But what if we banished the nonsense, outlawed the jargon, and were genuinely serious, as opposed to faking it? What would that look like? Why, it would look exactly like what we see in every French class. And therein lies the starting point for this meditation. Let’s reflect on what is the most salient thing about a French class (or any other language class). Teachers and students start off from a position of reverence for the material. French is a glorious thing. You want to learn to speak French. Everybody’s on board, with the same goal, the same love, the same seriousness. We want French and more French. We expect to make progress; and if we don’t, we feel cheated. The next most salient thing is that it’s absurdly easy for an observer to judge the progress of the students. You say, “Ca va?” and they answer appropriately. You hand them a Parisian newspaper and they read it in a way that sounds like French. You say, “Here is an English sentence. Write it in French...Here is a list of French words, tell me what they mean.” See, the whole thing is totally transparent. I submit to you that ALL courses should be taught exactly the way every good teacher naturally teaches French. That’s the way things used to be done. I invite teachers to imagine how they would teach French if they were suddenly dropped into that position (assuming they know French). Point is, you would be really serious about it. You would not settle for mumbo-jumbo and empty promises about what was supposedly happening. No, you would want your students to learn French, and quickly! To read it, write it, and speak it, easily and fluently. What a utopian idea. But such actual mastery was the common practice in EVERY classroom until Progressive Education got in the way.

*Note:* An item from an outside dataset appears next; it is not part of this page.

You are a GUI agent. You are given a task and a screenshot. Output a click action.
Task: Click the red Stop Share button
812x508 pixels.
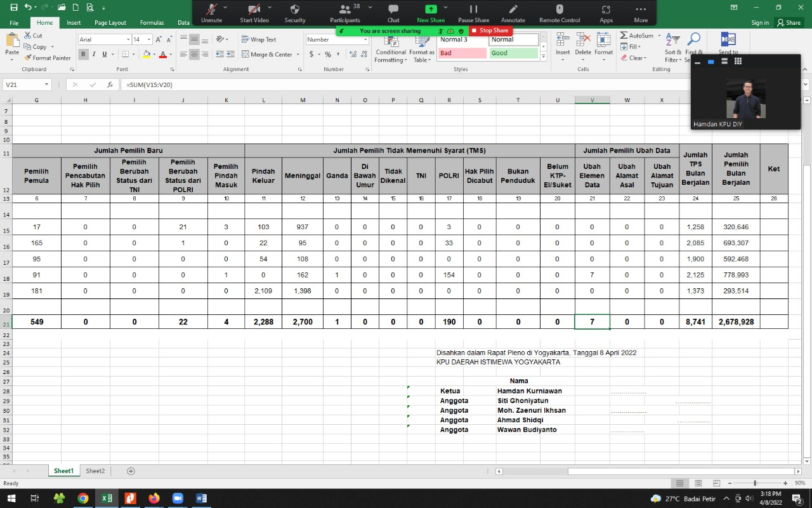point(490,30)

Respect for content and clear expectations, these are what our professors of education removed from arithmetic, geography, history, and most other subjects. Content is regarded as a nuisance to be circumvented. Testing is dismissed or mocked. Nobody is actually expected to know even the most basic facts. There is merely the goal of spinning wheels, putting up a front, going through the motions. All of education becomes a strange sort of mime. Progress is not expected, and nobody knows whether they achieved any or not. Typically, classes are an incoherent blur. Our elite educators managed to eliminate sequential progress and an honest evaluation thereof. All the while they injected cloudiness and incoherence into every subject. American History is reduced to dressing up as Pilgrims and eating pumpkins. Being multicultural means that kids build models of pyramids and pretend to be pharaohs. Learning arithmetic is hopelessly befuddled, for one example, by spiraling from topic to topic. What kids need to know they don’t master. A blizzard of trivial stuff smothers any chance of learning. I suspect that, in the typical public school, the only courses left uninfected by dangerous fads are language courses. There, you still see the focus on substance and goals that are the essence of education. You still see the honesty--in school, teacher, textbook, and student--that is the precondition of learning. Finally, you see the transparency that lets everyone quickly judge the progress of the class and of each student. Transparency, that may be the most important thing of all. Good schools are easily achieved! Let everyone shut their eyes and imagine, in great detail, a good French class in a good school. Every student is making progress each day. New vocabulary, improved accent, greater reading skills, everything building upward in a logical, systematic way. Now, simply imagine that the same teacher is teaching biology, geography, algebra, history, or anything else. Bingo! That’s the way you do it. COMPLEMENTARY ARTICLE: “Teaching History, Etc.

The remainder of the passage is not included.